A U.S. fighter jet crashed in Libya while on a mission that was part of an international effort to put pressure on Libyan leader Moammar Gadhafi. The U.N. Security Council last week passed a resolution that allowed for military intervention in Libya to protect the civilian population.
U.S. Rep. Ed Markey, D-Mass., the former chairman of the Select Committee on Energy Independence and Global Warming, told MSNBC, however, that a primary reason for intervention was oil.
"We're in Libya because of oil," he said. "And I think both Japan and the nuclear technology and Libya and this dependence that we have upon imported oil have both once again highlighted the need for the United States to have a renewable energy agenda going forward."
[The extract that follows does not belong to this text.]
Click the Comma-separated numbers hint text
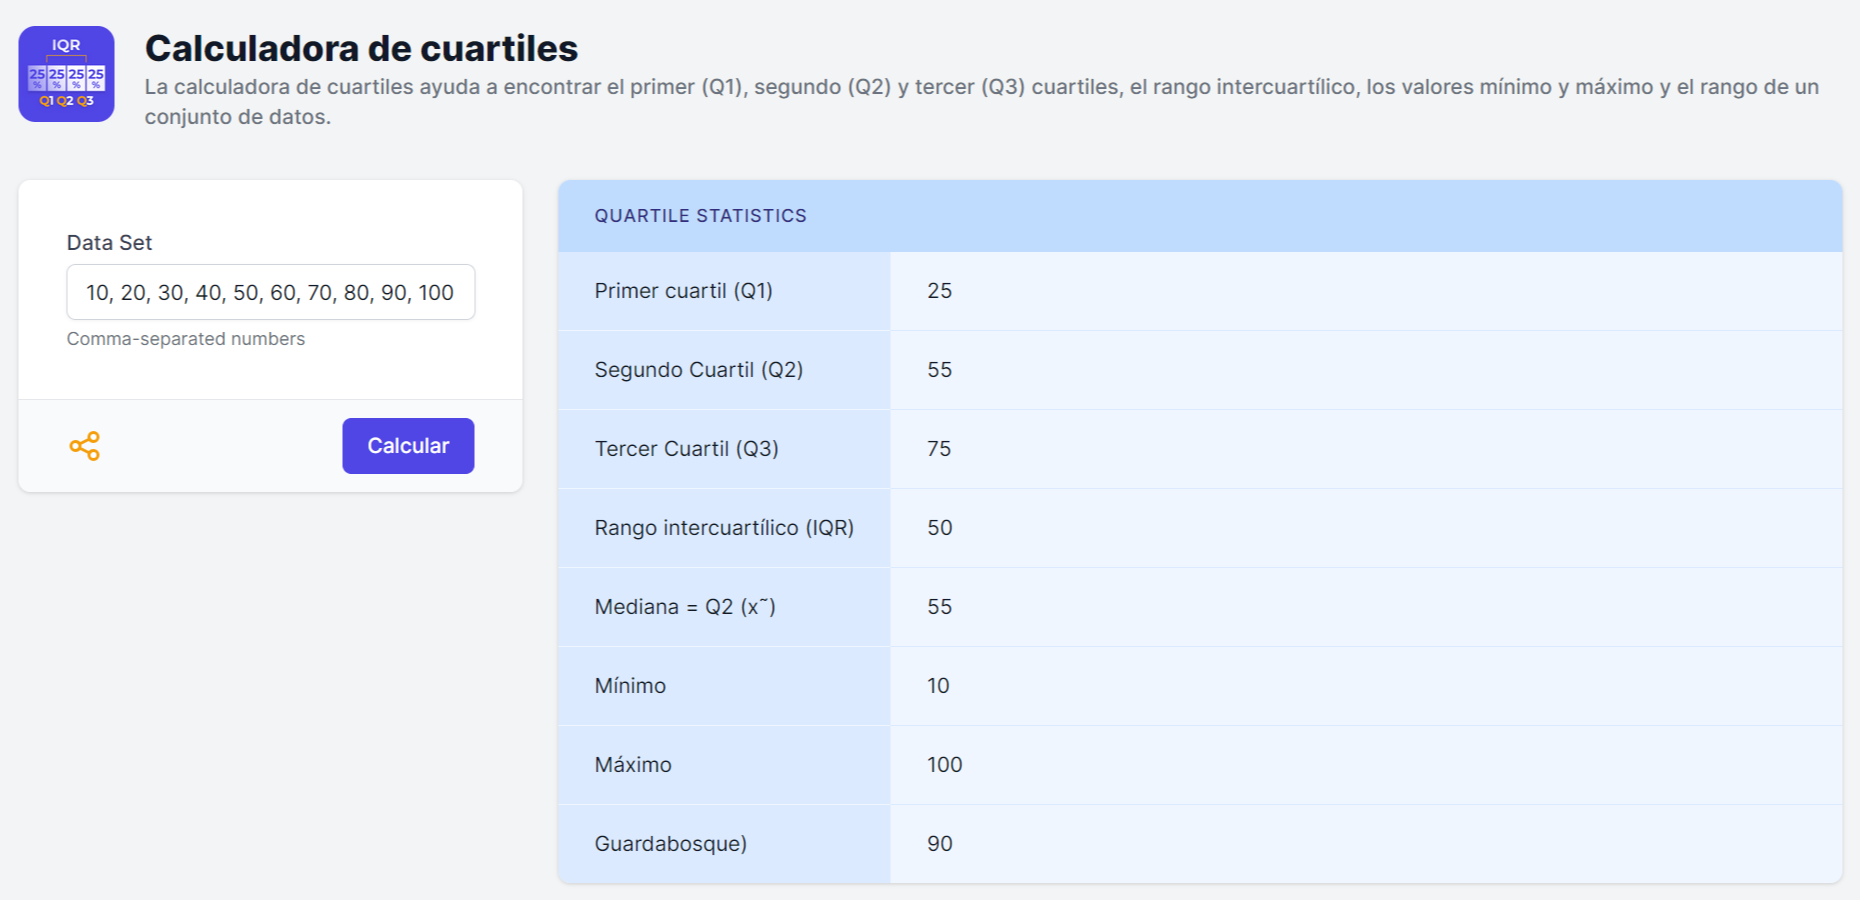 186,339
Markey earlier said U.S. President Barack Obama was right to back the Security Council resolution permitting the use of force in Libya. This, he said, was consistent with U.S. commitments to helping the people meet their political aspirations.
"But it all goes back to the 5 million barrels of oil that we import from (the Organization of the Petroleum Exporting Countries) on a daily basis," he told MSNBC.
The International Energy Agency said it could be "many months" before Libyan crude returns to the market. Libya before the war was responsible for slightly more than 4 percent of the OPEC's output.